Ce n'est pas son genre de rester terré dans l'humiliation et l'échec. Ses amis l'ont vite compris. Au début, ils s'étaient tous passé le mot : "Il faudra téléphoner souvent à Lionel. C'est si difficile, cet agenda vide, quand on vient de subir une telle défaite." Après l'été, les vacances en Sicile puis à l'île de Ré, beaucoup ont donc appelé, sont passés au domicile des Jospin, rue du Regard, apportant mentalement leur petite trousse d'infirmier à destination du grand blessé. Plusieurs d'entre eux, arrivés avec leur amitié en guise de bandage et tout ce mercurochrome sentimental que déteste justement "Lionel", ont dû remballer précipitamment le tout. Jospin paraissait si gai...

Depuis, il n'est pas un seul témoin qui ne décrive un Lionel Jospin léger, désinhibé, vivant.

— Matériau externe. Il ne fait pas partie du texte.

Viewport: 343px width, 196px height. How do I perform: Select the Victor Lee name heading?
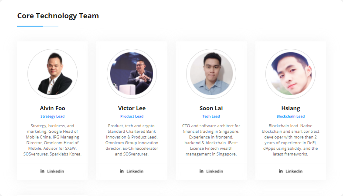[132, 108]
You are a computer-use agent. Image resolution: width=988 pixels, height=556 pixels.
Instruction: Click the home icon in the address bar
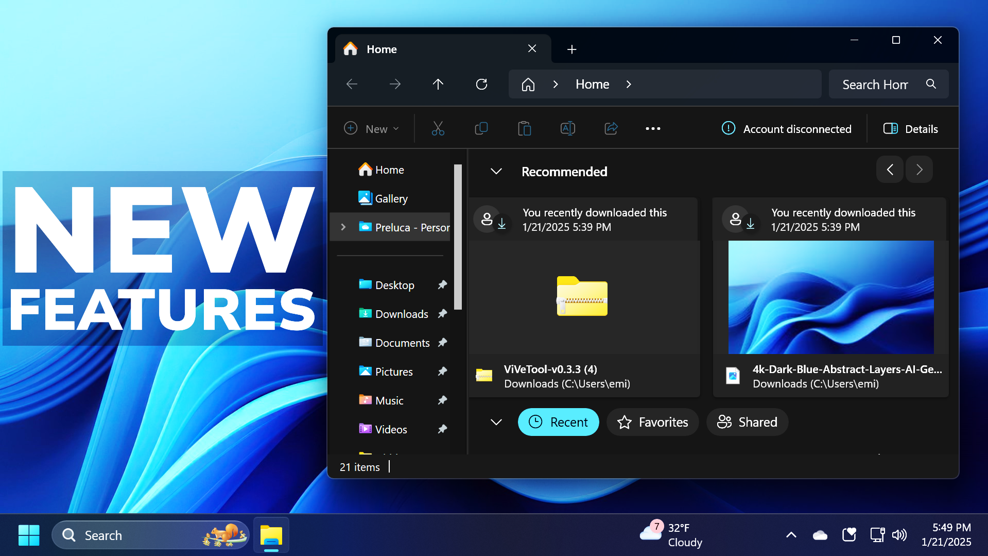click(528, 83)
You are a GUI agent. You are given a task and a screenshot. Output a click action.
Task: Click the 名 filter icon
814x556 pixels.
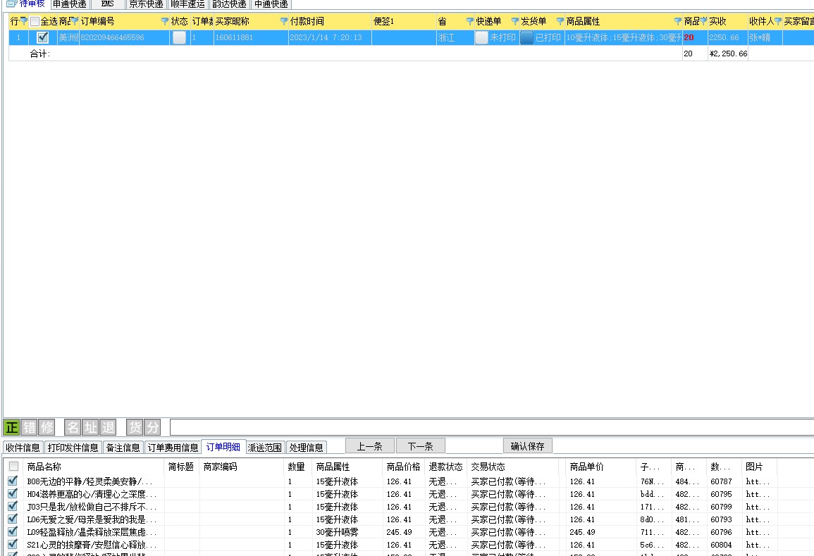[x=73, y=427]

C'est une marque profonde chez cet homme qui a pourtant passé plus de trente ans de sa vie à faire de la politique : à chaque échec de sa vie publique, la meilleure défense qu'il ait trouvée a toujours été d'affirmer un "Bonjour la vie !" qui laissait supposer sa capacité à hiérarchiser les vraies priorités. Aujourd'hui, quand tous l'imaginent brisé, il s'attache donc à montrer qu'il n'est même pas blessé. Il donne ses rendez-vous dans des lieux publics, déjeune dans ce petit restaurant de la rue du Cherche-Midi qu'il affectionne, se balade au jardin du Luxembourg, assiste aux premières, aux vernissages, entre dans les librairies, bref, s'expose partout où l'on pourra voir que l'ancien premier ministre battu le 21 avril n'a pas sombré dans la dépression qui suit les grandes défaites.

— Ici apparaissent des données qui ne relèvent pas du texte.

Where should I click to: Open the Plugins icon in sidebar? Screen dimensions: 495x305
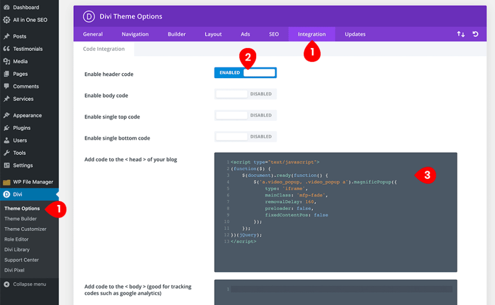(7, 128)
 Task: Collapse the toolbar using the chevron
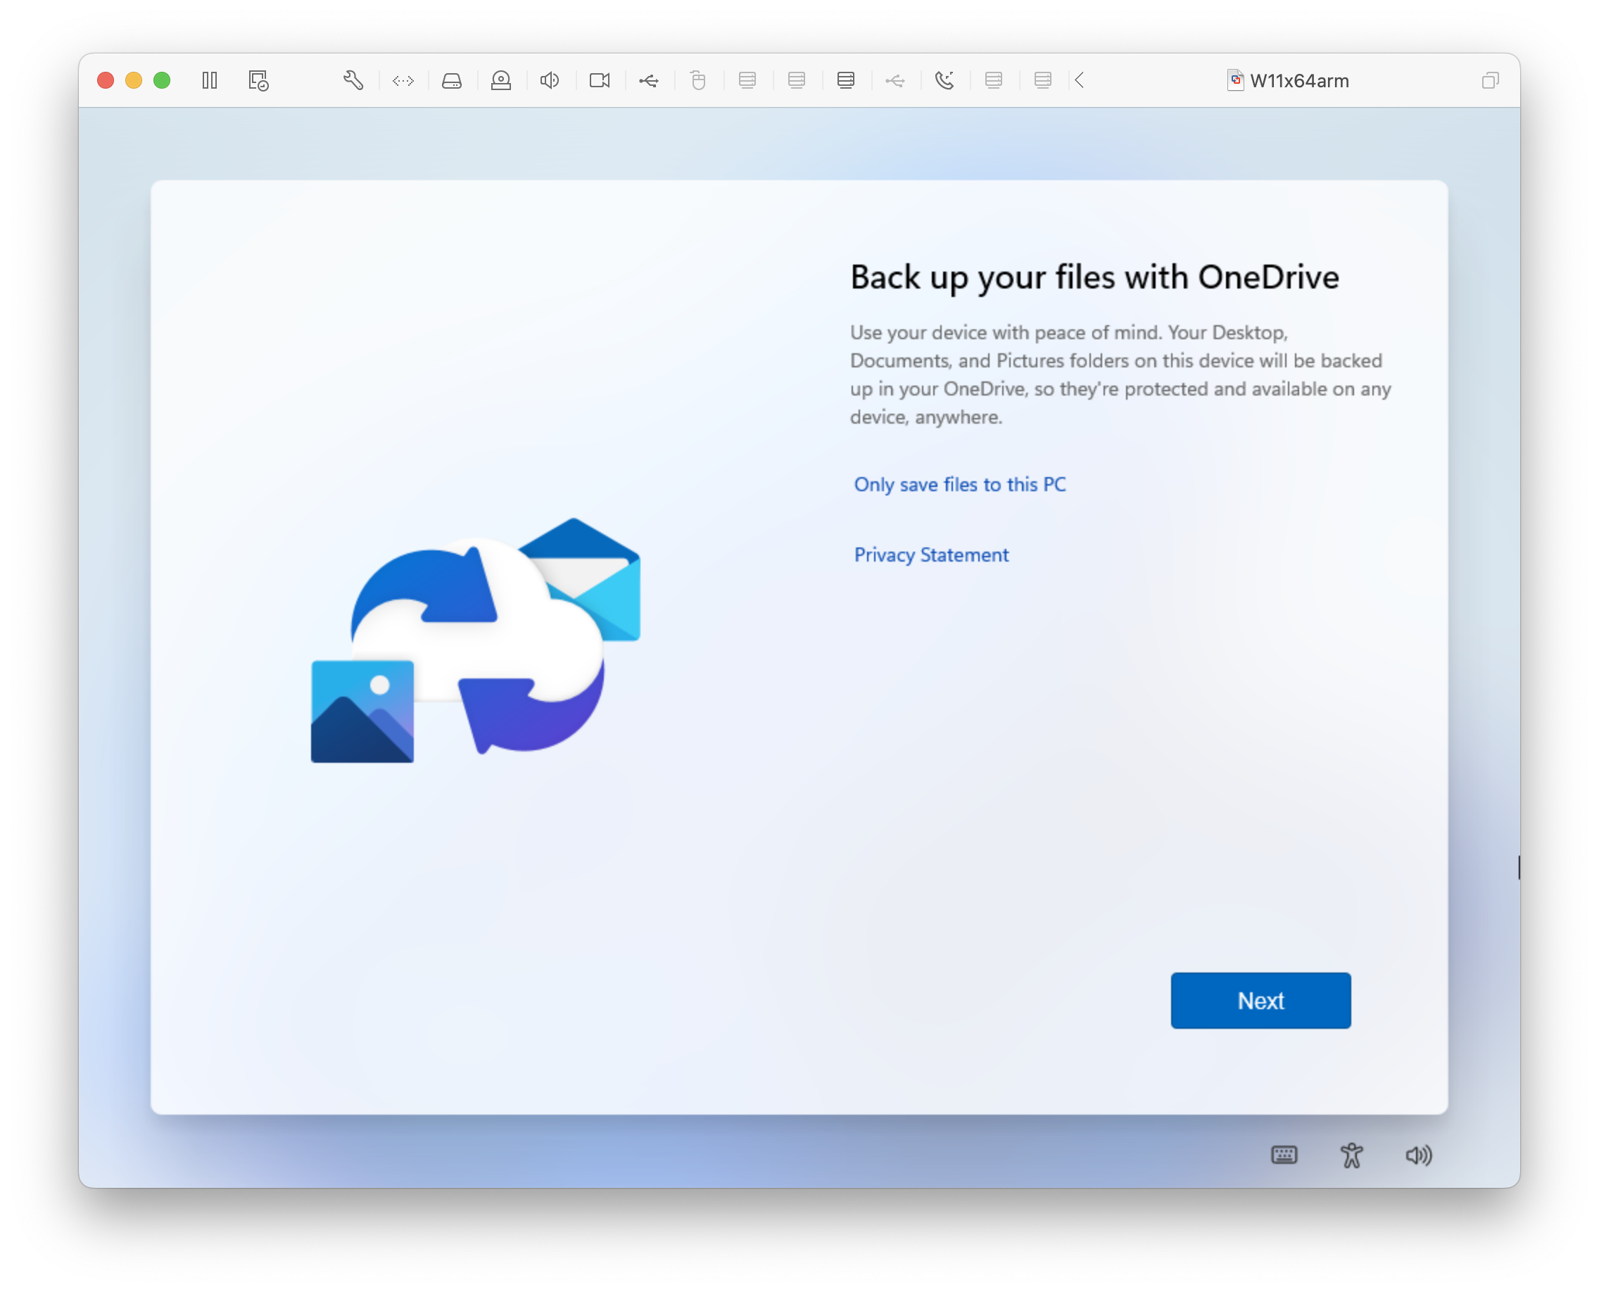(1079, 80)
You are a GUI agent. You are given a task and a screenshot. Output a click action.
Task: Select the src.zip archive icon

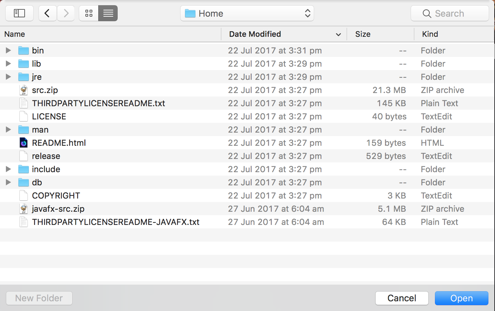click(x=24, y=90)
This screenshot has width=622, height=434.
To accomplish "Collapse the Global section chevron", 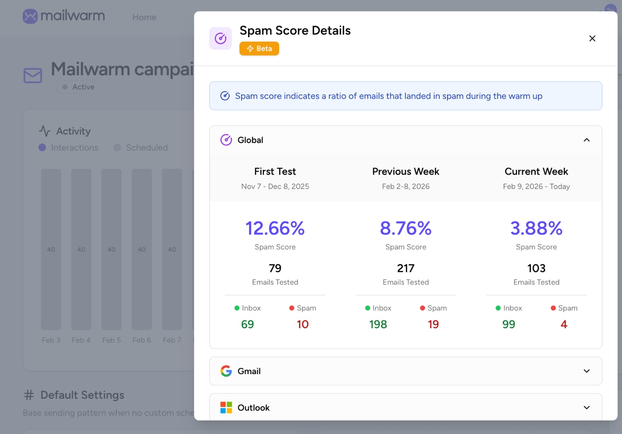I will (587, 140).
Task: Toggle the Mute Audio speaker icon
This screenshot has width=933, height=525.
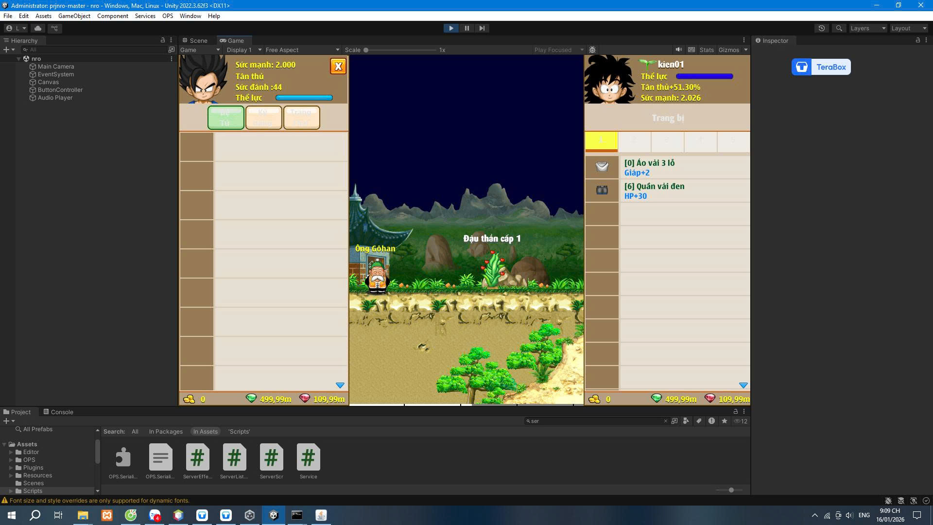Action: pos(678,50)
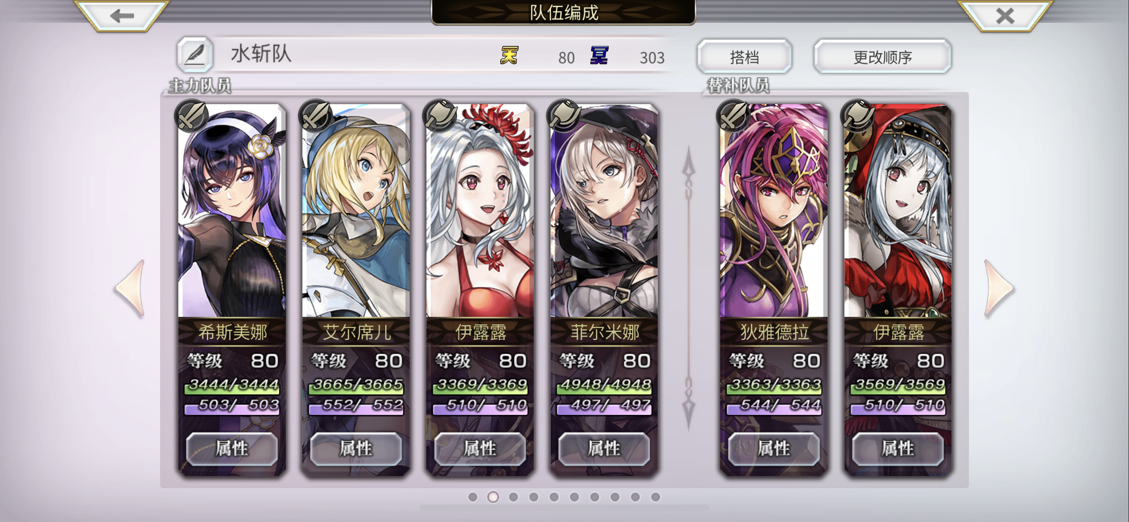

Samedi 30 novembre, il est venu assister à la finale de la Coupe Davis, à Bercy. Tribune officielle, bien sûr. Costume-cravate du responsable qui n'a pas décroché. Et petit topo sur le tennis devant les caméras. Cinq jours auparavant, il avait laissé ses meilleurs amis politiques, Daniel Vaillant et Bertrand Delanoë, annoncer sa réadhésion à la section socialiste du 18e arrondissement de Paris. Et expliquer tranquillement qu'il pourra donc voter au congrès du Parti socialiste, à Dijon, à la mi-mai 2003. Le 7 novembre, lorsque Le Nouvel Observateur a publié le cruel témoignage de l'ex-femme de "Lionel", Elisabeth Dannenmuller, racontant à la fois le double passé de militant trotskiste et de chef socialiste, la personnalité corsetée, le sectarisme idéologique, ses amis ont cru que le coup le sonnerait durablement. Une semaine plus tard, Lionel Jospin passait tranquillement au siège du PS, rue de Solferino, "prendre son courrier", courrier que sa secrétaire, Victoria Dairou, lui transmet pourtant quotidiennement. "Cet homme est un acteur. Il habite son propre rôle, sourit le député socialiste Jean-Christophe Cambadélis, analyste de l'étrange échec dans une note remarquée de la Fondation Jean-Jaurès. Il a mis en scène son éloignement. Désormais, il joue, par petites touches, le 'Je suis toujours vivant'."

Toujours vivant. Voilà ce qui importe. Ce n'est pas tant son retour au pouvoir qui est en jeu. Personne n'y croit vraiment. En tout cas, aucun de ceux qui ont continué à le voir régulièrement. Ni son ancien directeur de campagne, Jean Glavany : "Il ne reviendra pas dans la responsabilité politique et encore moins dans la responsabilité élective." Ni son vieux complice Claude Estier : "Sans doute apportera-t-il son soutien personnel et amical à François Hollande, mais il est très clair pour lui qu'il ne se relancera pas dans la vie publique." Ni son compère de trente ans, Daniel Vaillant : "Il sait que le jospinisme peut rester une référence. Mais il sait aussi qu'à 65 ans il n'y a plus d'enjeu personnel pour lui." Ni enfin le maire de Paris, Bertrand Delanoë : "Le cycle est terminé." Mais, pour cet homme dont la fierté et l'orgueil ont toujours été les plus solides murs de défense, il importe de montrer que la défaite ne l'a pas détruit.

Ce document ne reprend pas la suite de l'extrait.